Les scolastiques de son groupe disaient de lui : « Il a une mémoire prodigieuse. Mais plus savant qu'aucun d'entre nous, il reste toujours humble et discret. » Et dans une lettre, Roger avoue : « Je tâche de disparaître, de me faire de plus en plus petit. »

12) Prends ta croix

Tout lui est facile... Mais il souffre en silence...

Il est fragile de santé, maigre, et souvent, paraît fatigué. De plus, fréquemment, il a des maux d'estomac. Il mange peu et doit même se priver de plusieurs plats servis à sa table. Mais jamais une plainte.

Le froid de l'hiver lui est pénible. « Il fait un temps auquel je ne suis point accoutumé. » Pour s'endurcir, il laisse sa fenêtre ouverte. Quand il enseignera, ses élèves remarqueront qu'il n'arrive plus à tenir la craie entre ses doigts gelés.

Mais quand la neige vient à tomber, Roger oublie le froid et s'émerveille : « Il a neigé pendant presque trois jours sans arrêt. J'ai pu admirer le féérique spectacle de la ville sous la neige. Comment dire l'éblouissement de tous ces toits blancs ? Comment dépeindre les arbres squelettiques qui, eux aussi, ont fait toilette. Cette blancheur immaculée m'a fait penser à la Vierge. »

Mais le plus dur est d'être loin de son pays et des siens. Ses trois années en Europe touchant à leur fin, il écrit avec joie au début de l'été 1939 : « Je rentre bientôt en Haïti. » Mais à peine un mois plus tard, les supérieurs lui demandent de rester encore à Jersey pour qu'il commence à préparer une licence.

Cachant sa peine, il essaie de consoler ses parents : « C'est le Seigneur qui me retient ici. Sans doute, il me guide vers mon plus grand bien. »

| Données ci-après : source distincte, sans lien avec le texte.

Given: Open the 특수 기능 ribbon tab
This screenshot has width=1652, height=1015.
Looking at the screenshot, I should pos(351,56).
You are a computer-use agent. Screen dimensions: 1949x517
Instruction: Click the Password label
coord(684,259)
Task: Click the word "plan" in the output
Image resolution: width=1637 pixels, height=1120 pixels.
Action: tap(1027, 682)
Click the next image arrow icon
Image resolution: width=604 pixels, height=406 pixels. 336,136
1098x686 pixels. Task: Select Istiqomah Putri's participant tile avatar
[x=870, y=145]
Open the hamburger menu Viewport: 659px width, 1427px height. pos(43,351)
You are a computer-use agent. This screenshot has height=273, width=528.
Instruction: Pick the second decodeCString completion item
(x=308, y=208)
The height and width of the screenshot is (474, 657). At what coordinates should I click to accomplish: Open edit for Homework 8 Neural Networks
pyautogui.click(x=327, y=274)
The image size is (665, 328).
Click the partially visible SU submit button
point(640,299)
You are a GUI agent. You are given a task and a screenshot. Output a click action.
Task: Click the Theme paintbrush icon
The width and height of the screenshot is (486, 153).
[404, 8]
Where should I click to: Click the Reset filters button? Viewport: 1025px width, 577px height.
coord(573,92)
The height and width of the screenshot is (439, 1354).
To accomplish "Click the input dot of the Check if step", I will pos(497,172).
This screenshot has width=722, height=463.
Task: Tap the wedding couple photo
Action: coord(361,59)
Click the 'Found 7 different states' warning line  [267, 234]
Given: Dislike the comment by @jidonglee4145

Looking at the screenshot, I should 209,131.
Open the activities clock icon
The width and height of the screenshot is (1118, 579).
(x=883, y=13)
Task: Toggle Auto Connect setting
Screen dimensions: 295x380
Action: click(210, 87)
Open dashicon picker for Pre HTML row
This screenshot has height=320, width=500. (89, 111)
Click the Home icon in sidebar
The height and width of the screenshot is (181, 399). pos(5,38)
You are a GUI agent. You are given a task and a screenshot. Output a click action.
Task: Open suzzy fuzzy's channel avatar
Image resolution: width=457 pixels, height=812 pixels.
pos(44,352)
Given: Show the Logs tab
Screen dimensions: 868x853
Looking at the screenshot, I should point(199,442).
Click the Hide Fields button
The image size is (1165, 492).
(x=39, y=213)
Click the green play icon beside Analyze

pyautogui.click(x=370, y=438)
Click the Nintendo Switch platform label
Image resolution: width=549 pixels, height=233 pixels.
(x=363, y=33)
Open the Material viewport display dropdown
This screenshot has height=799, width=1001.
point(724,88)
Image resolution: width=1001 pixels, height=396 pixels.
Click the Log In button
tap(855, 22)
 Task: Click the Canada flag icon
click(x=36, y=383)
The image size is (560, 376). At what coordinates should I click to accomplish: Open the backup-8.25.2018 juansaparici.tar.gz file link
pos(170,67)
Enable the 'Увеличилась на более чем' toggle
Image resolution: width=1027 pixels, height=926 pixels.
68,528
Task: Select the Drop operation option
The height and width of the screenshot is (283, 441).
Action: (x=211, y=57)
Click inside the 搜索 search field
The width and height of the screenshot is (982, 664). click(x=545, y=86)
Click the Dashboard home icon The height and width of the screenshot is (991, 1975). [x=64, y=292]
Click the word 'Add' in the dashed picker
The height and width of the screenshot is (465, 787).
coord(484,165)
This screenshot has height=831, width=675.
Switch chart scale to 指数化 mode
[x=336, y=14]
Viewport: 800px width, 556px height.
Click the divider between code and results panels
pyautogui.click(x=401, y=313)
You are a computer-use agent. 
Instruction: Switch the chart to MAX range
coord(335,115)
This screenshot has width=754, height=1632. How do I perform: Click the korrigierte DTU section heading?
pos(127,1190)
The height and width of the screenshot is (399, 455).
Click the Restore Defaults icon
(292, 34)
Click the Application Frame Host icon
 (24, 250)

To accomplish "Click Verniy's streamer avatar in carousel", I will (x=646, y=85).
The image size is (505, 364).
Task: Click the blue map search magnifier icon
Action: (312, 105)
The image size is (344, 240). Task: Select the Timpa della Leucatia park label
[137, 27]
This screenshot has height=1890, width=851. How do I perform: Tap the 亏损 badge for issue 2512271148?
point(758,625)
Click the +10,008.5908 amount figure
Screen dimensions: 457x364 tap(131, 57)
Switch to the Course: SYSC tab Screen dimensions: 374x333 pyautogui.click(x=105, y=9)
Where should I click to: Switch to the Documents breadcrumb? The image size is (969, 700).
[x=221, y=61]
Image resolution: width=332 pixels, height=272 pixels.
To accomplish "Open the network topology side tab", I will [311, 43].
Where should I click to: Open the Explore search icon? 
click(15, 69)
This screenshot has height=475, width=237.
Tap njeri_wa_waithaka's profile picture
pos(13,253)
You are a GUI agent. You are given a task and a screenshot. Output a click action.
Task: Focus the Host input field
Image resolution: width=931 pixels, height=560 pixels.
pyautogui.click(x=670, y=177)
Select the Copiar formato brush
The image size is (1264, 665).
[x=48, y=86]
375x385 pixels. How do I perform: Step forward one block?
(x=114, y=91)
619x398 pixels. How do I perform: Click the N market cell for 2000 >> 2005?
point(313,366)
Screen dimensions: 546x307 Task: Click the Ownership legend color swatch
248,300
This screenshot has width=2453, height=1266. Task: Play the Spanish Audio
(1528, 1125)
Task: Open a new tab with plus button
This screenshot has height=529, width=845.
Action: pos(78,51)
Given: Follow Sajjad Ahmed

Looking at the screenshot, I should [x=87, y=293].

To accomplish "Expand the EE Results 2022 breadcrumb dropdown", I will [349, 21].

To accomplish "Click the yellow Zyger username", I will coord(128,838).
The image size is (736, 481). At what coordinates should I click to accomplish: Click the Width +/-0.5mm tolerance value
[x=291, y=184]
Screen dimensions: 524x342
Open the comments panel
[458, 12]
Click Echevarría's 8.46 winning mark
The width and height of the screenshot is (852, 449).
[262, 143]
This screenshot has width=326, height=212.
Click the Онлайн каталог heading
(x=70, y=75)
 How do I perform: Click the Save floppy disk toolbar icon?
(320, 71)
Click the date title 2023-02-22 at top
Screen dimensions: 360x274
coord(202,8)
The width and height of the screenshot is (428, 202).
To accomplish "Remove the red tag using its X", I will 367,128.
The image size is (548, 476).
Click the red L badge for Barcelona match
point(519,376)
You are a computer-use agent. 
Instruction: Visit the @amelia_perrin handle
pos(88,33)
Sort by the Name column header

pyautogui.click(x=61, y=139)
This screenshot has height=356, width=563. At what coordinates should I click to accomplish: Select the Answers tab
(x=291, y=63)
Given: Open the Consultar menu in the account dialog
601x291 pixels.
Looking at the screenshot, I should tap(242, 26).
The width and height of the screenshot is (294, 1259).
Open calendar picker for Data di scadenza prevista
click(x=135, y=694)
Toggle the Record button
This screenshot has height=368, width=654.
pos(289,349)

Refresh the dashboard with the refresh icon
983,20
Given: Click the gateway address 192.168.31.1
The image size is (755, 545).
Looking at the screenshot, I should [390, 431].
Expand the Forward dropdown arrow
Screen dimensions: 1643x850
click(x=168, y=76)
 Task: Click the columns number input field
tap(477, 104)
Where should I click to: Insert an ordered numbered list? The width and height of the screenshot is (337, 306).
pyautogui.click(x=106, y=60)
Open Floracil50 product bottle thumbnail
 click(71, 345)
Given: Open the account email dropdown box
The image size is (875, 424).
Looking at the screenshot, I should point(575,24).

Souvent il se répète : « Si les choses ont un mauvais côté, elles en ont aussi un bon. Il faut s'entraîner à voir tout en beau. Faire comme Joubert qui regardait ses amis de profil quand ils étaient borgnes. »

Tout son cœur est là, dans ces mots qui pourraient être sa devise : « Que la volonté de Dieu soit faite. » Et pour lui, les événements sont des maîtres que Dieu nous donne.